Le président turc, Recep Tayyip Erdogan, lors de la réunion du groupe de son parti, l’AKP, à Ankara, le 11 octobre 2023.

Il aura fallu trois jours de siège de Gaza par l’armée israélienne et de frappes sur l’enclave palestinienne pour que le président turc Recep Tayyip Erdogan élève la voix et dénonce les « méthodes honteuses » de l’Etat hébreu. « Bombarder des localités civiles, tuer des civils, bloquer l’aide humanitaire et tenter de présenter cela comme des exploits ne peut être que le réflexe d’une organisation et non d’un Etat », a affirmé M. Erdogan, qui utilise d’ordinaire le terme « organisation » pour qualifier le Parti des travailleurs du Kurdistan, classé comme terroriste par Ankara et ses alliés occidentaux. Il a ajouté, devant les élus de son parti, mercredi 11 octobre, à Ankara, qu’« Israël ne devait pas oublier que s’il se conduit comme une organisation plutôt que comme un Etat, il finira par être traité comme tel ».

Le ton est somme toute modéré, compte tenu des sorties auxquelles l’homme fort d’Ankara avait fini par habituer ses interlocuteurs sur la question palestinienne. Comment, en effet, ne pas se souvenir du Recep Tayyip Erdogan accusant son homologue, Benyamin Nétanyahou, et l’Etat hébreu de « conserver en vie l’esprit de Hitler » lors de la guerre de Gaza, en 2014, ou condamnant Israël pour son « terrorisme d’Etat » et un « génocide » quatre ans plus tard ? Et de cette scène marquante, en pleine séance plénière du sommet économique de Davos, en janvier 2009, où l’on a vu le dirigeant turc tancer le président israélien Shimon Pérès, pourtant notoirement proturc et accessoirement prix Nobel de la paix, l’accusant de « savoir très bien tuer les gens » ?

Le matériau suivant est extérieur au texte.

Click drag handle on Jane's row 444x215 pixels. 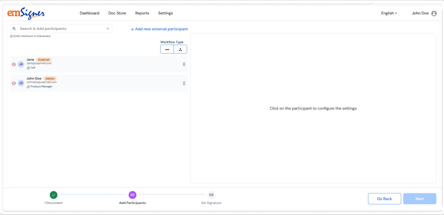pyautogui.click(x=184, y=65)

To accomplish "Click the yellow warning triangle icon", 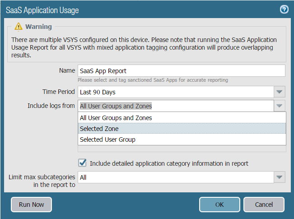I will tap(18, 27).
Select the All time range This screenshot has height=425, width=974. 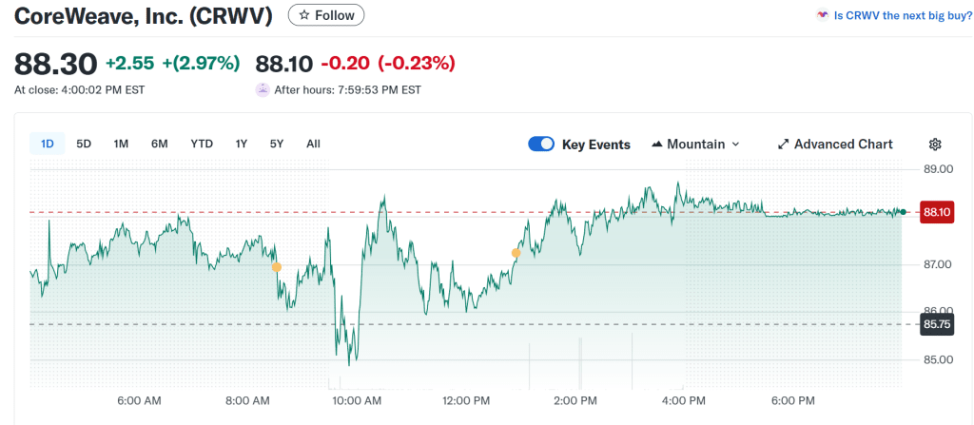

Mais la conjoncture a changé, emportant les colères les plus vives du président turc. Ankara a aujourd’hui grand besoin de ses voisins et en particulier d’Israël. Confronté à un isolement diplomatique croissant et à des difficultés économiques vertigineuses, Recep Tayyip Erdogan a commencé à afficher publiquement sa volonté de rapprochement avec Tel-Aviv à la fin 2020. Après des années de brouilles, d’invectives et de claquements de portes, le président turc, qui n’a eu de cesse de se s’afficher comme un défenseur de la cause palestinienne, s’est engagé dans une politique de la main tendue et, par là même, dans une difficile position d’équilibriste dans la région, un peu comme il tente de le faire, parfois avec succès, en Ukraine.

Gisement de gaz

Tout en maintenant des liens étroits avec le Hamas, la Turquie a annoncé, à l’été 2022, après plus de dix ans de « gel », un rétablissement complet de ses relations diplomatiques avec Israël et le retour des ambassadeurs dans les deux pays. Quelques semaines auparavant, le président israélien, Isaac Herzog, s’était rendu à Ankara, avant que le ministre des affaires étrangères turc de l’époque, Mevlüt Çavusoglu, n’aille en visite en Israël. Les relations entre les services de renseignement israéliens et turcs s’étaient renforcées à la faveur de révélations de menaces terroristes émanant d’Iran et visant des touristes israéliens en Turquie. Ce geste avait été salué par Yaïr Lapid, alors ministre israélien des affaires étrangères.